* [Directions for this task] Copy out the listing below line for line, keeping every word as it appears. Leave out the pictures.

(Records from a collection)

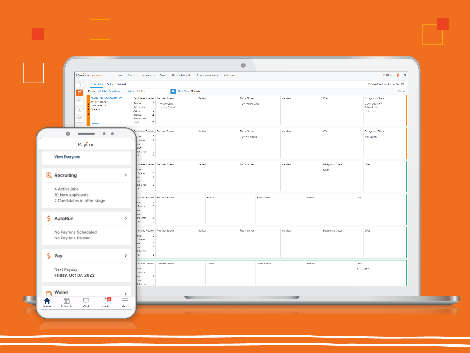Tap the Alerts bell on phone

106,301
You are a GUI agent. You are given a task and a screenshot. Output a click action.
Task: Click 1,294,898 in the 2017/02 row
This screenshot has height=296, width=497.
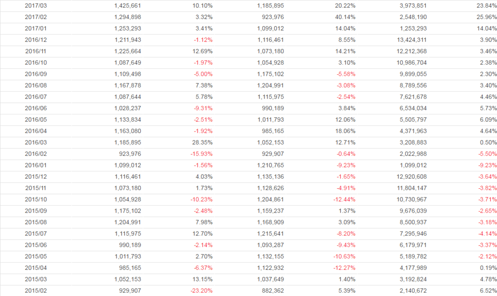click(x=128, y=17)
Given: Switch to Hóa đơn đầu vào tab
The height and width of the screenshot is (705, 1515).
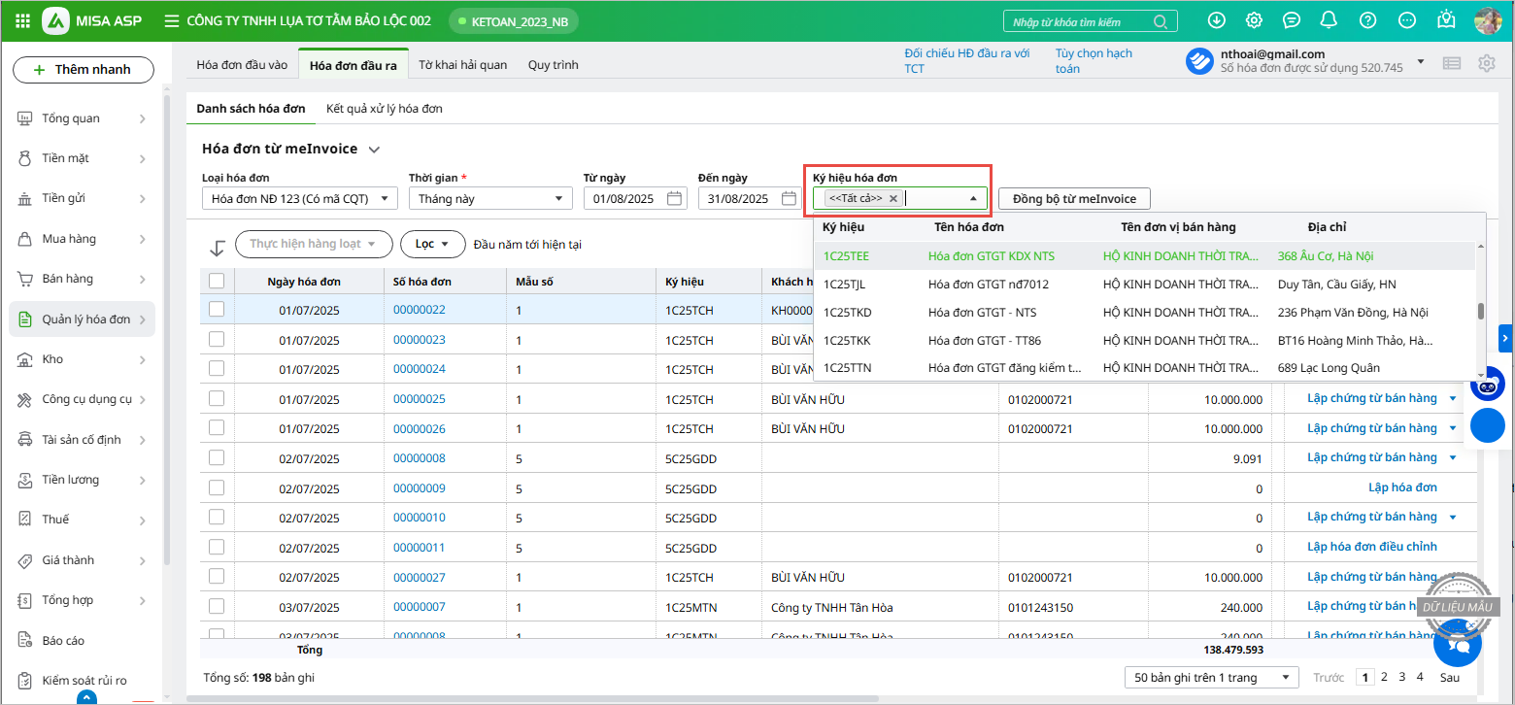Looking at the screenshot, I should pyautogui.click(x=242, y=65).
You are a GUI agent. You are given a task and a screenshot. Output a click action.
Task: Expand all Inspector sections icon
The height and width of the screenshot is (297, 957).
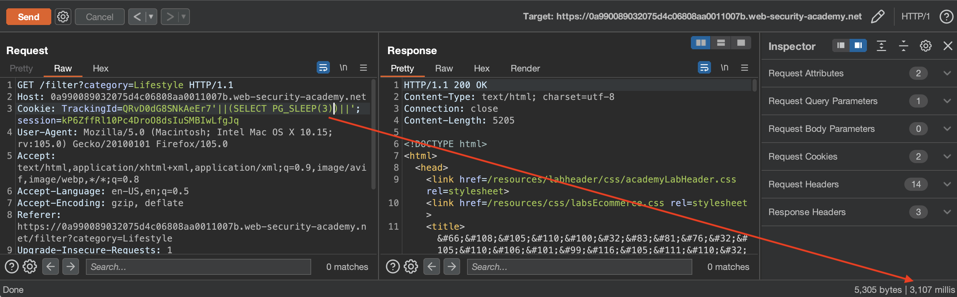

* [Exercise solution]
Tap the Alerts bell on phone

106,301
You are a GUI agent. You are given a task and a screenshot. Output a click action.
Task: Click 1,294,898 in the 2017/02 row
This screenshot has height=296, width=497.
click(x=128, y=17)
Given: Switch to Hóa đơn đầu vào tab
The height and width of the screenshot is (705, 1515).
Looking at the screenshot, I should pyautogui.click(x=242, y=65).
You are a GUI agent. You are given a task and a screenshot. Output a click action.
Task: Expand all Inspector sections icon
The height and width of the screenshot is (297, 957).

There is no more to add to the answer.